Thursday August 24, 2017 Written by Published in Virtues in Paradise
Apii Avarua principal Engia Baxter with former Frankton Primary School head Judy Dixon. 17082321 Apii Avarua principal Engia Baxter with former Frankton Primary School head Judy Dixon. 17082321

Schools across the island are counting themselves fortunate after being given the opportunity to participate in a workshop on the Character Education Programme by New Zealand visitor Judy Dixon.


The former Frankton Primary School principal has been in Rarotonga this month working with the Ministry of Education to provide specialist training.

Dixon has been recognised as an outstanding principal who encourages all her students to excel by using the Virtues in their everyday school and home life.

She says Frankton Primary School has benefited hugely since being introduced to the programme 12 years ago.

It was the turn of Avarua Primary School teachers, teacher aides and early childhood teachers to participate in the workshop on Tuesday afternoon.

Principal Engia Baxter said the Virtues programme had been embraced by students and teachers since first being established at the school.

“This workshop was a positive time for us when we were equipped on how to actually activate the Virtues and what we already know, and what has already been developed within us by our parents, churches and our former teachers.”

Baxter said the programme was significant to the school as it helped shape children’s lives and taught them to develop the characteristics of the Virtues within themselves.

“Virtues help us as teachers and role models for the students to think before we speak.

“They cause us to evaluate ourselves.
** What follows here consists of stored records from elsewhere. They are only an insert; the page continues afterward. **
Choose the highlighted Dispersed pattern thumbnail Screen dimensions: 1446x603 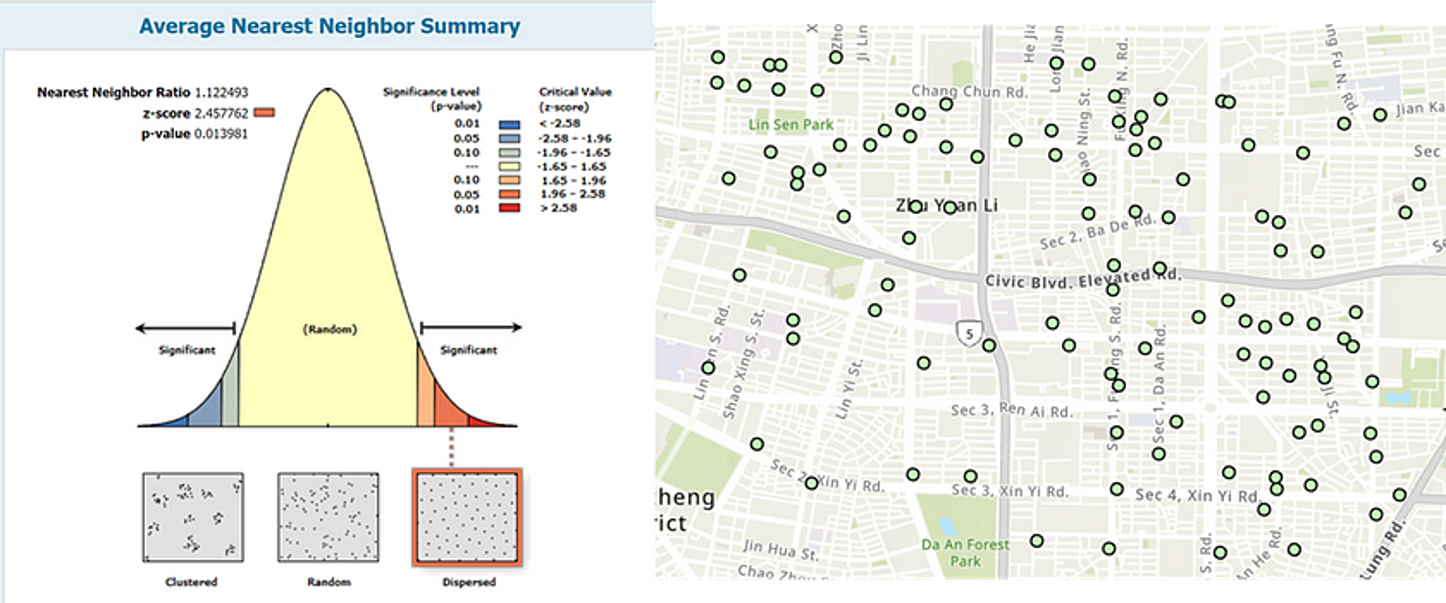[x=467, y=517]
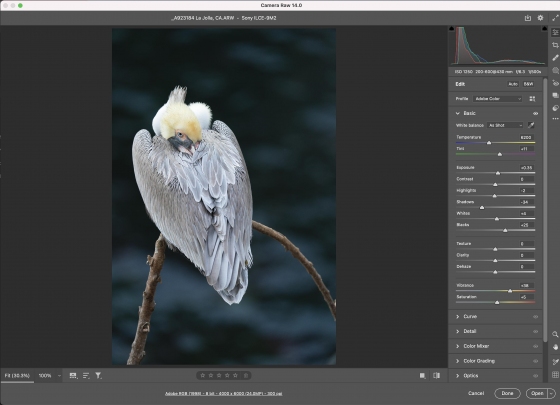
Task: Open Camera Raw preferences gear icon
Action: (x=540, y=18)
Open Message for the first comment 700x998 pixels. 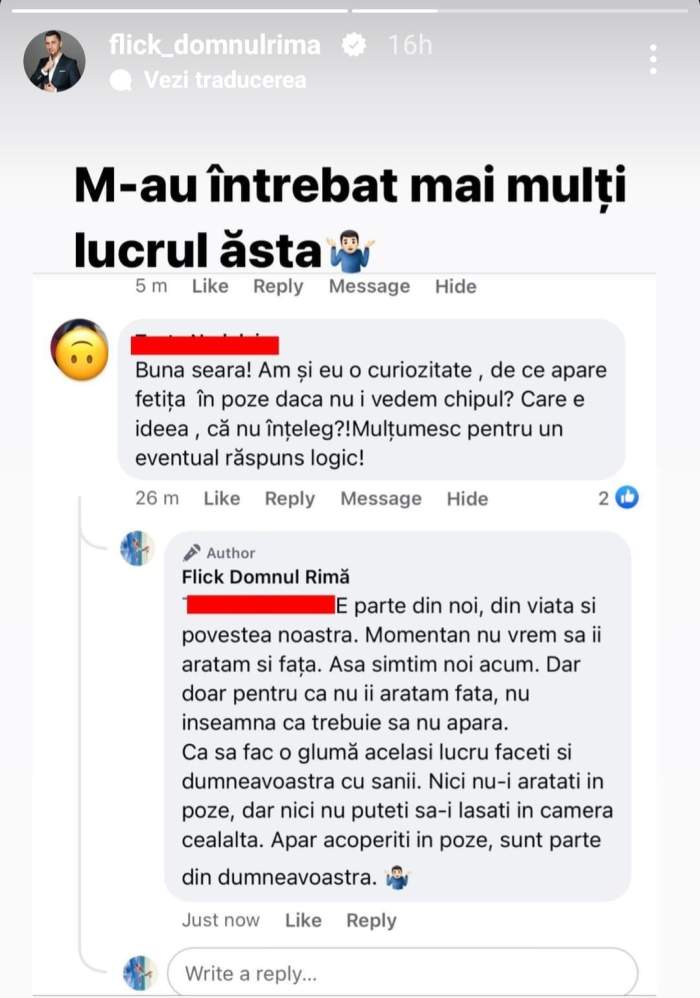(x=368, y=286)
For example, how can we change the way we approach a child, instead of getting angry?”

Baxter says if the values promoted by the Virtues programme were absent from the school, it would not be a nice place to be.

“If we didn’t have these qualities, we would have lots of bullying, fighting, gossiping and undisciplined children.”

Baxter said the programme empowered teachers to continue to develop what they already knew and practised as teachers.

“It’s about speaking and making the Virtues a part of our everyday language.”